March went out, the last snows melted, April filled our gardens with aconites and crocuses, there was a perfume of lilacs, flowering hawthorn and mossy earth in the air, birds singing from dawn to dusk. The owl fluttered his wings more and more. What lay in his flickering eyes, in that enigmatic tawny-amber stare? What was he hearing as he tilted his head, listening? What was stirring in him in answer to the continuous calls from his own kind among the larch trees?

One shimmering green-gold evening in May, the owl was more restless than ever, making little runs and hops. We didn't see it happen, but some of us heard the boy cry out, ``Howl - owl!'' in a wail of desolation that we would never forget. The owl had spread out its wings, then, after a moment's wavering, a swirling and flapping, went flitting up and up into the leafiness of spring and was gone.

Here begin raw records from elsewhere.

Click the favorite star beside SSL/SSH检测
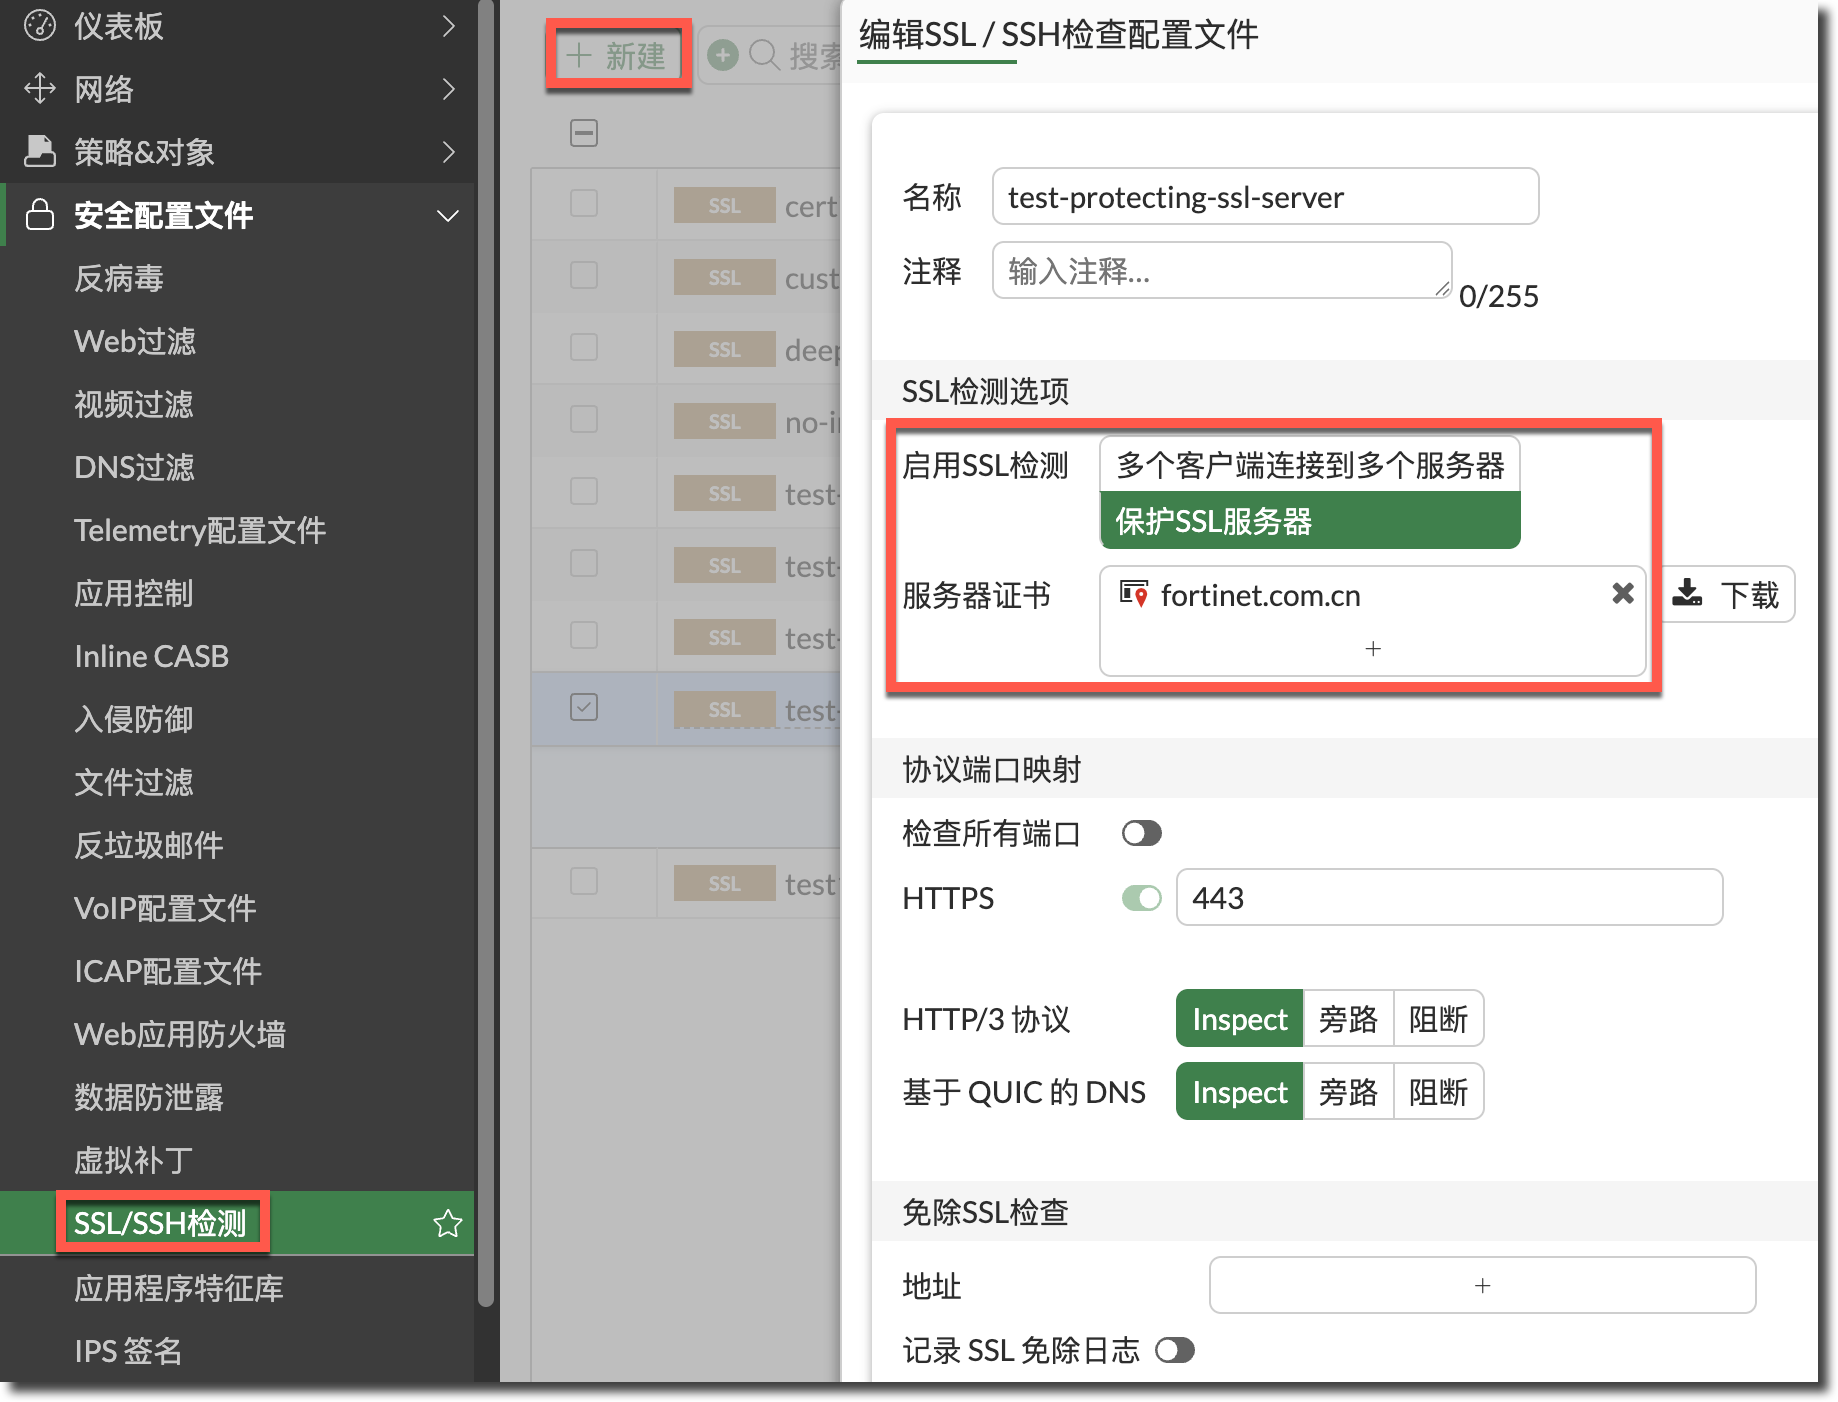The image size is (1838, 1402). tap(447, 1223)

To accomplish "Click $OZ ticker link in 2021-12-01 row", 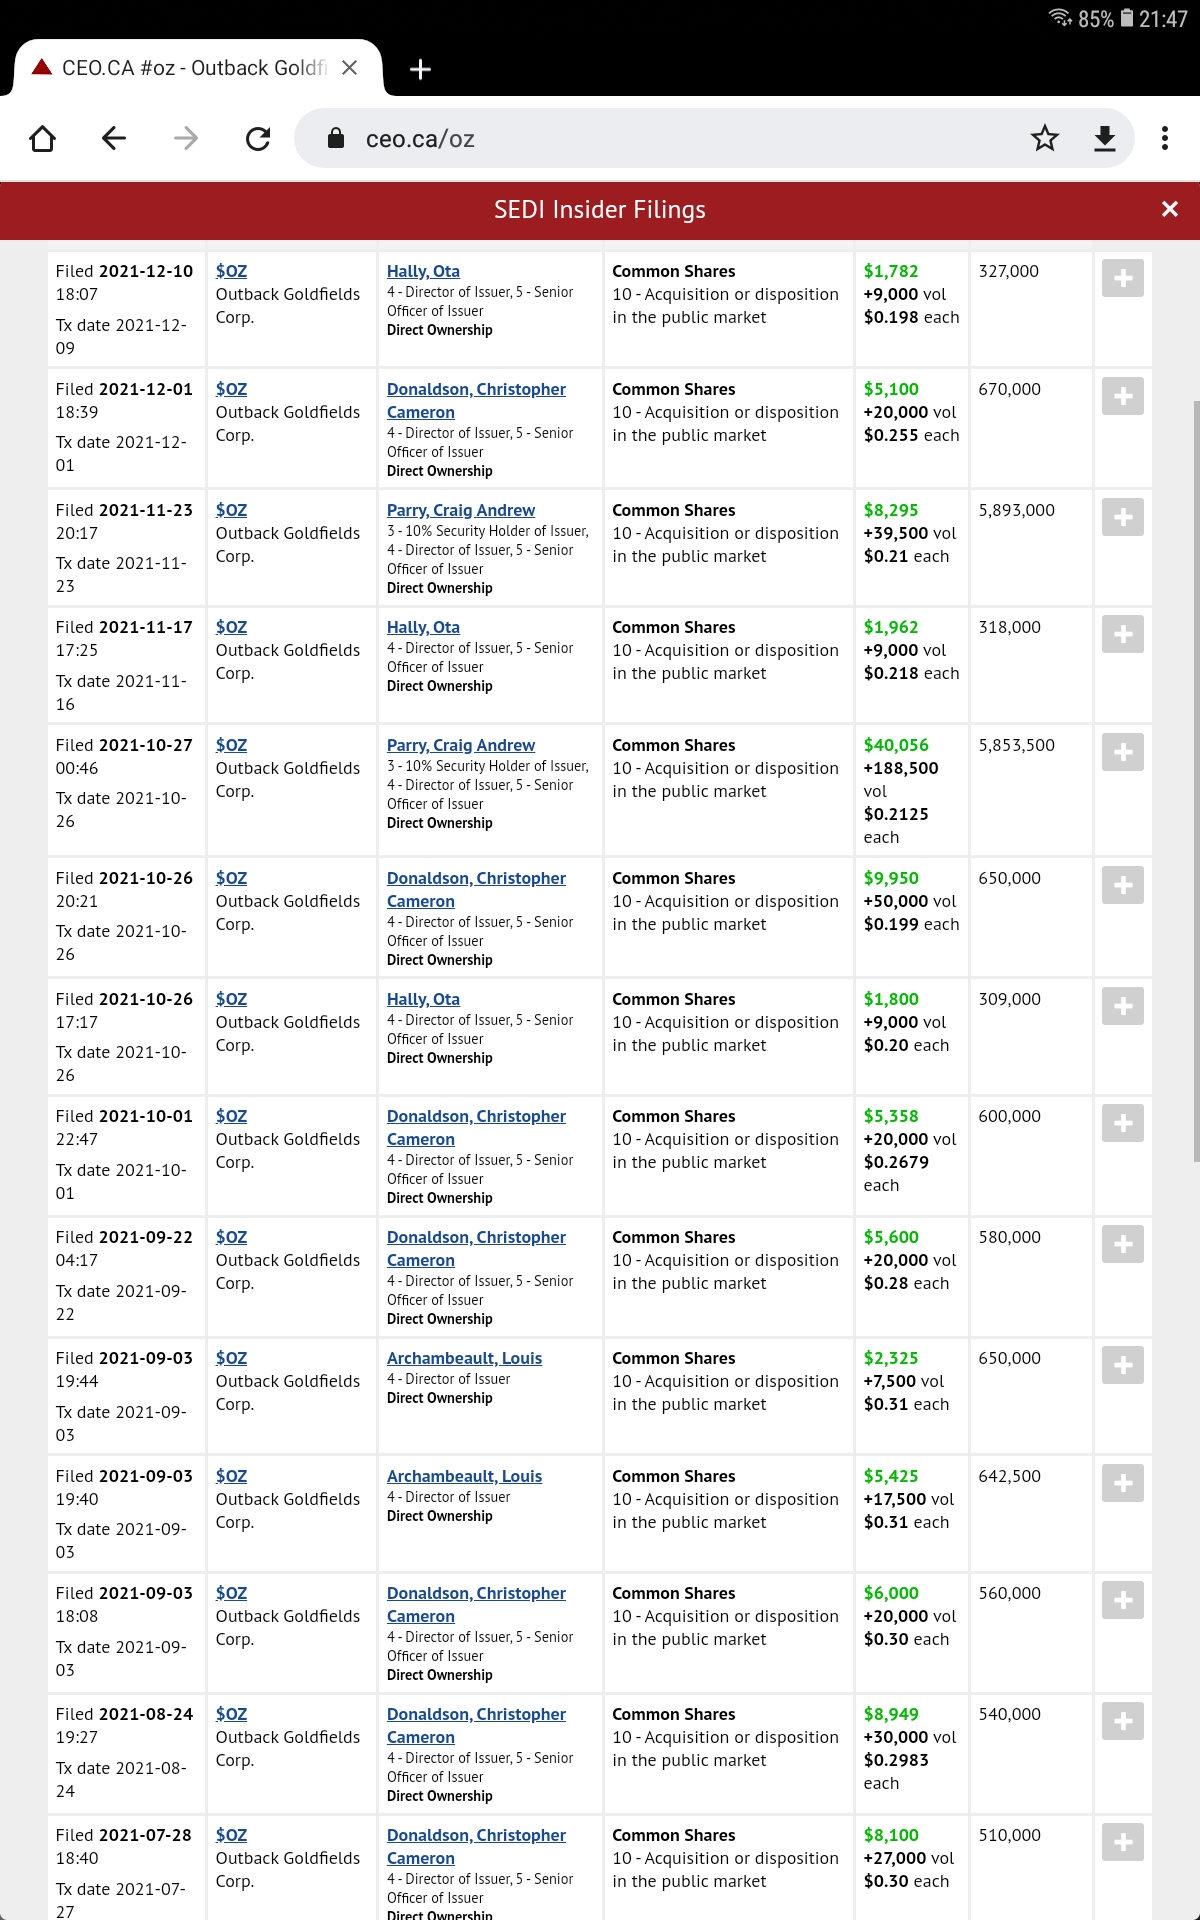I will click(231, 389).
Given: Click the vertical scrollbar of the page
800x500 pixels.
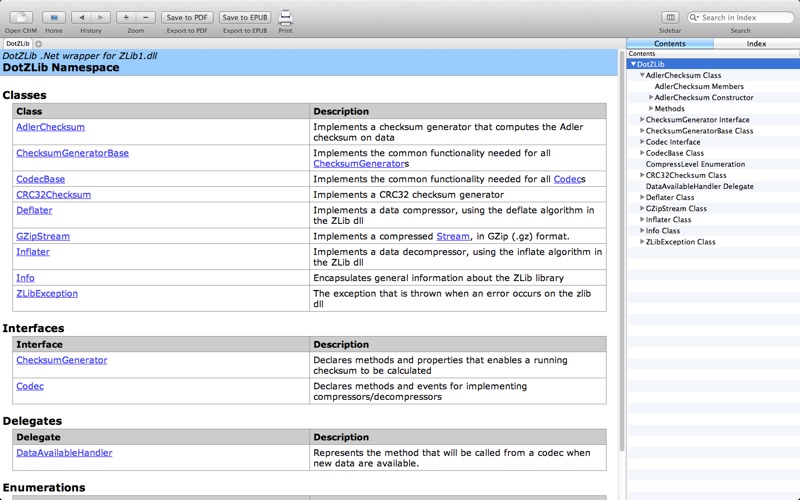Looking at the screenshot, I should click(x=621, y=250).
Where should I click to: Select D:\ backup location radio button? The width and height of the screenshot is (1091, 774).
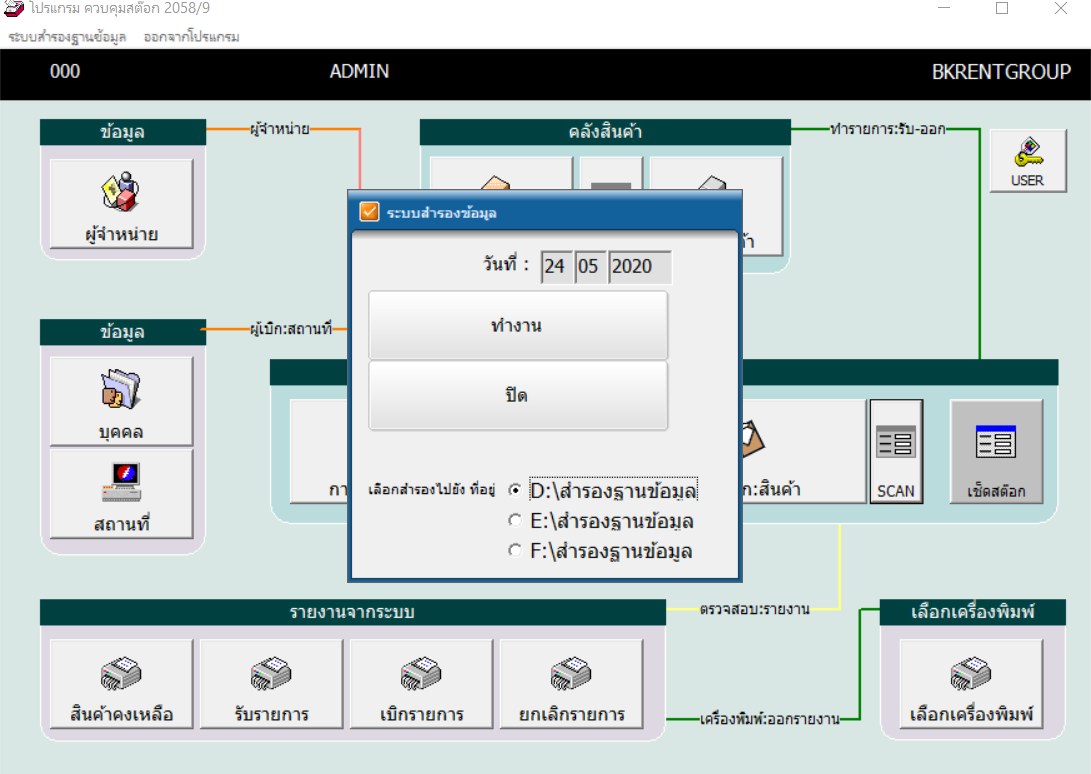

Allie stood gazing up into the trees, tears rolling down his cheeks. Miss Aird put her arms round him with brusque kindliness. She knew, as we did not, how to comfort him. ``Our owl may not return,'' she said. ``He's back with his own family. But you'll see how other birds will come. You'll have robins and finches, thrushes, linties, and blackbirds as friends. We may even sometimes see our own owl up there in the branches.''

Whenever we hear night birds call around our village we are reminded that it took a civil servant spinster, a lonely and neglected boy, and an owl to bring us to an agonizing reappraisal of the role we had played in these various interlinked events. It was not one to be proud of. We had never made any real attempt to draw out Miss Aird or break down her reserve, had never once tried to communicate with Allie. We knew nothing of the art of communication. While we remained earthbound, the pair of them had soared. Not only owls have wings.